Text shown:

•••••

In a new preprint by Trevor Bedford, Rodney Daniels, Colin Russell , Boris Shraiman, and myself, we show how antigenic evolution can be integrated with the phylogenetic tree of HA sequences.
Human immunity is the main driving force of the seasonal influenza viruses. Only when changing their antigenic properties, influenza viruses are able to re-infect previously infected humans. Mutation that prevent immune recognition often rapidly spread across the globe. Human antibodies typically recognize the tip of the HA trimer on the surface of the influenza virus and the amino acids at those positions change very often through time.
The antigenic properties of circulating influenza viruses are constantly monitored by the national influenza centres and the WHO collaborating centres for influenza using hemagglutination inhibition assays. These assays basically record how much an antiserum (obtained from a ferret) can be diluted and still recognise a virus — if the virus has changed antigenically relative to the serum, even high serum concentrations don’t inhibit the virus.
Results from such assays come in large tables of numbers quite removed from the molecular evolution of the HA protein. In the preprint, we show that antigenic distances behave similarly to sequence distances on the tree and can be explained as a sum of contributions associated with amino acid substitutions or contributions on branches of the tree.

•••••

Data provided:
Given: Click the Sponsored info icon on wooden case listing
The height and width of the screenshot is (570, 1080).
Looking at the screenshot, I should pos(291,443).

•••••

Complete the following:
1. In the text on influenza antigenic evolution, what type of assay is used to monitor the antigenic properties of circulating influenza viruses?
2. Reproduce word for word the passage of the text on influenza antigenic evolution starting at "In a new preprint" and ending at "of HA sequences.".
The listing plays no part in the work here.

Answer section:
1. Hemagglutination inhibition assays.

2.
In a new preprint by Trevor Bedford, Rodney Daniels, Colin Russell , Boris Shraiman, and myself, we show how antigenic evolution can be integrated with the phylogenetic tree of HA sequences.